Mencermati Potensi Pasangan Calon Tunggal Dalam Pilkada di Papua
Menjelang pesta demokrasi, pemilihan kepala daerah serentak di Indonesia termasuk di Papua, mendapat atensi dari sejumlah komponen masyarakat, termasuk dari kalangan gereja. Terutam terkait dengan potensi munculnya pasangan calon tunggal dalam Pilkada di Papua.
Laporan : Robert Mboik_Jayapura
Isu munculnya pasangan calon tunggal dalam pemilihan kepala daerah, memang bukan kali ini saja, Beberapa daerah beberapa sudah pernah melaksanakan Pilkada dengan pasangan calon tunggal. Isu ini pun kembali muncul dalam Pilkada di Papua, dengan kecenderungan pasangan calon tertentu memborong dukungan dari semua partai politik.
Persekutuan Gereja Gereja di Papua (PGGP) menyoroti adanya indikasi Pilkada diikuti oleh satu pasang calon kepala daerah. Karena hal itu berpotensi akan terjadi gesekan di masyarakat. Penegasan ini berlaku disemua tingkatan pemilihan baik Gubenur, walikota dan bupati di Papua.
“Demokrasi dan pemilu damai itu harus dapat berjalan baik, supaya pemilihan itu datang dari hati murni warga masyarakat.
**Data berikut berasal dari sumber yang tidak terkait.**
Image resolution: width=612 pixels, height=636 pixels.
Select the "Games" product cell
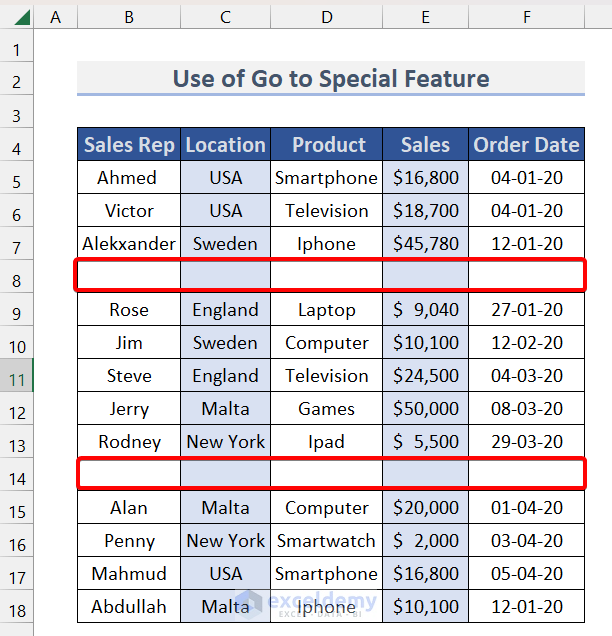pyautogui.click(x=326, y=409)
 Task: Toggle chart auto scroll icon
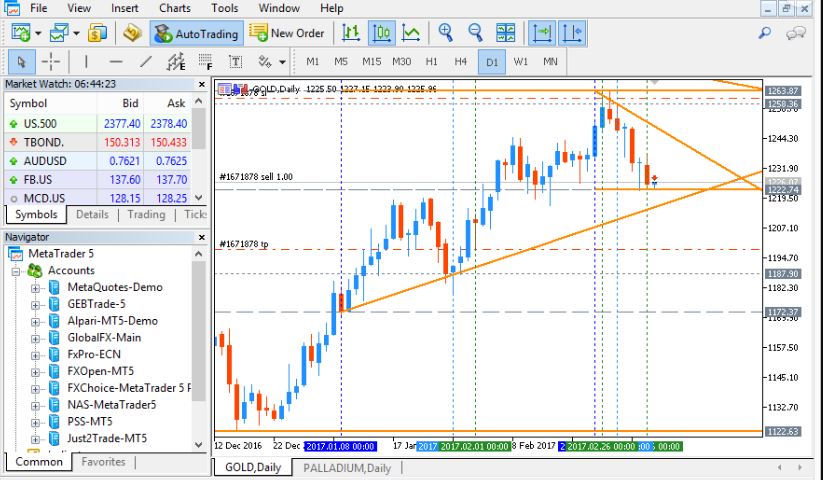[x=541, y=33]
Kalau satu pihak saja, warga masyarakat lain yang tidak menginginkan itu mereka diam, disitulah ruang demokrasi itu harus dibuka, supaya memilih sesuai hati,”kata Ketua PGGP Papua Uskup Yanuarius Theopilius You, yang berbicara mewakili aspirasi masyarakat Papua itu, Jumat (16/8).
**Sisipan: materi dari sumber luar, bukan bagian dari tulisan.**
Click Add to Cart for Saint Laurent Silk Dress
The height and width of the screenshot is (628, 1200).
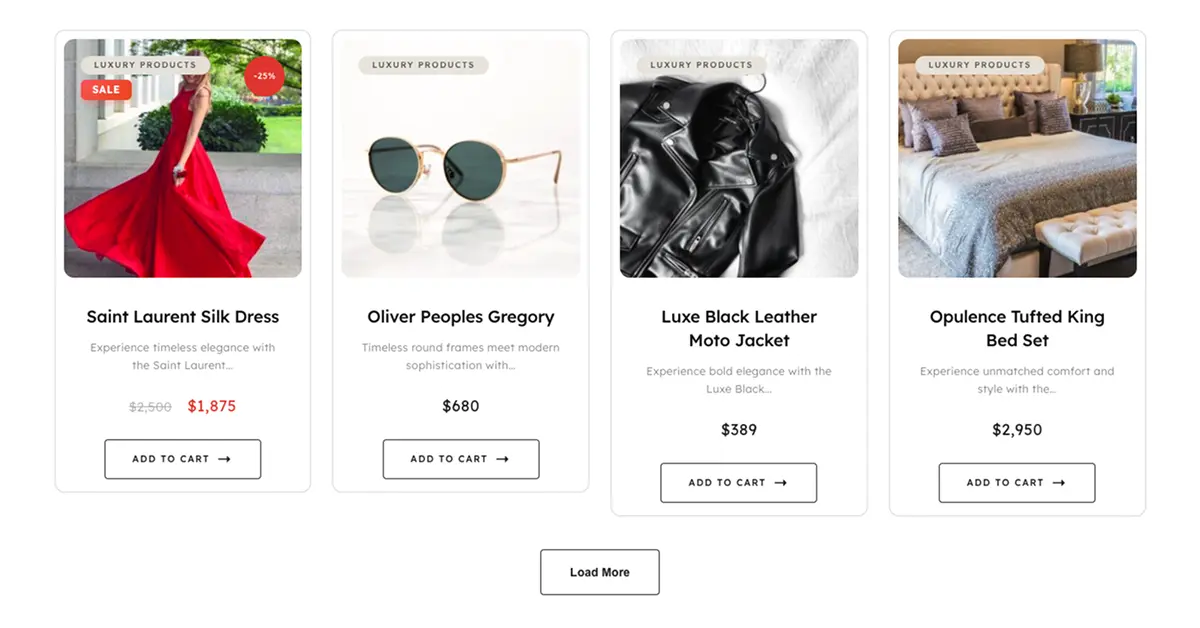click(183, 459)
Dia mengatakan, seruan yang disampaikan pihaknya itu,karena dilatarbelakangi oleh kegelisahan masyarakat di akar rumput tentang pilkada 2024 di Papua yang diisukan menjurus pada satu pasangan calon saja atau tunggal. Artinya pasangan tunggal ini akan melawan kotak kosong.
Bahkan kata dia, di beberapa tempat, dirinya juga menemukan suara-suara masyarakat akar rumput yang juga menyampaikan kegelisahan serupa. Tidak sampai disitu, beberapa tokoh gereja dan kelompok pemuda di Papua mendatangi dirinya sebagai ketua PGGP Papua dan meminta PGGP menyikapi hal tersebut.
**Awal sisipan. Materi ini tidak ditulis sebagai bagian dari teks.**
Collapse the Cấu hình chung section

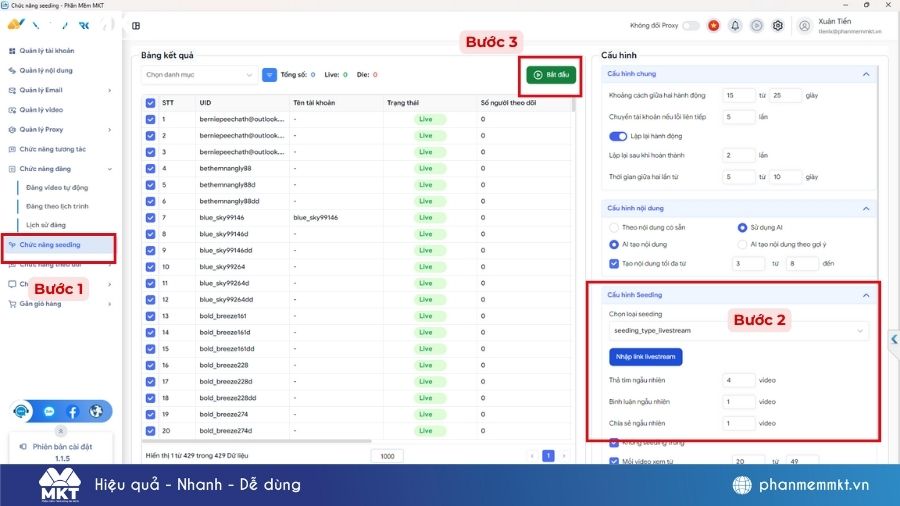pos(865,74)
Menyikapi isu tersebut, pihaknya mengumpulkan semua pengurus denominasi gereja di Papua termasuk tokoh perempuan dan pimpinan organisasi perempuan di Papua, agar mendengar langsung aspirasi-aspirasi masyarakat terkait hal ini. Sehingga selanjutnya bisa diambil sikap seperti apa yang dilakukan kedepan.